К*** («О, полно извинять разврат!..») (стр. 51). — В мае 1830 года в «Литературной газете» появилось послание Пушкина «К вельможе», в котором поэт обращался к князю Н. Б. Юсупову — сановнику екатерининского времени, доживавшему свой век в своем подмосковном имении Архангельском. Будучи смолоду дипломатом, Юсупов побывал во многих странах, встречался с Вольтером, Дидро, Бомарше, в 1789 году находился в Париже и был свидетелем французской революции. Именно этим и привлекла Пушкина фигура Юсупова.
Между тем многими современниками послание к нему было воспринято как измена традициям гражданской поэзии, клеймившей тиранов и вельмож. Летом 1830 года в «Московском телеграфе» появилась пародия Н. Полевого, который обвинял Пушкина в том, что тот позволил себе обратиться с почтительными стихами к известному всей Москве бездушному, развратному вельможе. Еще раньше некоторые читатели восприняли стихотворения «Стансы» («В надежде славы и добра…»), «Друзьям» («Нет, я не льстец, когда царю…»), «Чернь» («Поэт по лире вдохновенной…») как попытку Пушкина помириться с правительством Николая L
Слухи о «смирении» Пушкина, об отказе его от прежних взглядов побудили шестнадцатилетнего Лермонтова обратиться к великому поэту с призывом оставаться певцом вольности и гражданского мужеству гордиться судьбою изгнанника. Под «изгнаньем из страны родной» Лермонтов разумеет, конечно, бессарабскую ссылку Пушкина.

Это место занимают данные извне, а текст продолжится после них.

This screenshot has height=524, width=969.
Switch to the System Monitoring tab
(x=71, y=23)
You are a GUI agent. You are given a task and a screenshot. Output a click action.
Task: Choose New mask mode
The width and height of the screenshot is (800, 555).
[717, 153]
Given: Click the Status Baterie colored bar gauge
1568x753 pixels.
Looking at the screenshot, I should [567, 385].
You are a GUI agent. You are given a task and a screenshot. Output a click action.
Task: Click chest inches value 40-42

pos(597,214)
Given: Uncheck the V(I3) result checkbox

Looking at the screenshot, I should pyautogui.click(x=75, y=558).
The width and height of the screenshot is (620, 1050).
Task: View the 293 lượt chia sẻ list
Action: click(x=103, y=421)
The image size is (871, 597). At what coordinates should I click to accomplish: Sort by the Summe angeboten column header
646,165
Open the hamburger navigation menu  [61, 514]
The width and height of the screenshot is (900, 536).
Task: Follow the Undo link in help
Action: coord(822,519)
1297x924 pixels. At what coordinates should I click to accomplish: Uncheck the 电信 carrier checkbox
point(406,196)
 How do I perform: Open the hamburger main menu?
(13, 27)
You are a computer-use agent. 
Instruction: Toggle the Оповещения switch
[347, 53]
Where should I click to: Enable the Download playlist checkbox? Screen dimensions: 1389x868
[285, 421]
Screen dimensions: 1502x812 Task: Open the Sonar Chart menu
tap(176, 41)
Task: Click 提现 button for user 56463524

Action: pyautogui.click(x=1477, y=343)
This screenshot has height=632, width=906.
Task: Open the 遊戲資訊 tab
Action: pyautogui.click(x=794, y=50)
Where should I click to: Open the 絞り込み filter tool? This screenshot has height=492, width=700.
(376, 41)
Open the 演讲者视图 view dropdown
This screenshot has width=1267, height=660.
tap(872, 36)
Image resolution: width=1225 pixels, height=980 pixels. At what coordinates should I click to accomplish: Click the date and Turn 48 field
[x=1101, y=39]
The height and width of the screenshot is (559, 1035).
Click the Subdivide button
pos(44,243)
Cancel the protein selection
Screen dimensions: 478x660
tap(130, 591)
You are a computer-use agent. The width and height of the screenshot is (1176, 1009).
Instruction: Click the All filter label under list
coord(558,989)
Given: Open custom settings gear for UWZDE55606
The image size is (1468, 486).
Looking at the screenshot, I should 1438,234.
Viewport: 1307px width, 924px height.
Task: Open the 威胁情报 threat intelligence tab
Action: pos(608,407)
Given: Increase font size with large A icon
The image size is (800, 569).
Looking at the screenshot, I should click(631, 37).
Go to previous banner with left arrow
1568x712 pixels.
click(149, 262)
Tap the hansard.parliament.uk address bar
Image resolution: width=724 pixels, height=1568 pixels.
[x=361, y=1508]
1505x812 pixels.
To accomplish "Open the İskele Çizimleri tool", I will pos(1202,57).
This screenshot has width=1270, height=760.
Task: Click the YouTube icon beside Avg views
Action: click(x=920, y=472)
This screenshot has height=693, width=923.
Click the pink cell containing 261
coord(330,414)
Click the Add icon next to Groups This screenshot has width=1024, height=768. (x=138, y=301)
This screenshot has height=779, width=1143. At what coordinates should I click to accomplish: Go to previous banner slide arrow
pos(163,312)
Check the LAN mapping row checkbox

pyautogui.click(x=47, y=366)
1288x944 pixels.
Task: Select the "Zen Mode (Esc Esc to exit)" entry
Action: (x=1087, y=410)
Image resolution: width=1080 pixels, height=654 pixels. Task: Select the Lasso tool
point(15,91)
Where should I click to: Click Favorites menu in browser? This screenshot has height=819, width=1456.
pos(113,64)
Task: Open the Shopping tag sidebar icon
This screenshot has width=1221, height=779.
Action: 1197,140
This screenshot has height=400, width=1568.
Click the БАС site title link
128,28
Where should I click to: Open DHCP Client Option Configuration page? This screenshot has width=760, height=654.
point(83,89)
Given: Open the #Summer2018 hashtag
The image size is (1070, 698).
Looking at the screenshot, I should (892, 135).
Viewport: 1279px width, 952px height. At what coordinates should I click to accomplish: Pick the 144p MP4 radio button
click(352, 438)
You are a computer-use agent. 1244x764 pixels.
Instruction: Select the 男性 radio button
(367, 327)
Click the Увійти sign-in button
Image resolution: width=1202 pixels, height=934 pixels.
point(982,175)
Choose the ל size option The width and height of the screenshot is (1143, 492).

Словарь лермонтовского стихотворения — «злодеи», «глупцы», «щит», «порфира» — восходит к стихотворениям Пушкина «Деревня» («Не завидовать судьбе злодея иль глупца…»), к оде «Вольность» («твердый щит», «злодейская порфира») и помогает уяснить, что в последней строфе речь идет о вольнолюбивых стихах Пушкина. Возможно, что Лермонтов имеет в виду стихотворения «Арион», «Андрей Шенье», отрывок из которого после декабрьских событий 1825 года распространялся в списках под заглавием «На 14 декабря».
Лермонтов глубоко воспринял эти призывы Пушкина к вольности: «В этом есть краю // Один, кто понял песнь твою» («Один» употреблено здесь не в смысле «единственный», а как «один человек».).
Предположение, что в этом стихотворении Лермонтов обращается к Пушкину, впервые было высказано Алексеем Максимовичем Горьким («История русской литературы», М. 1939, стр. 162).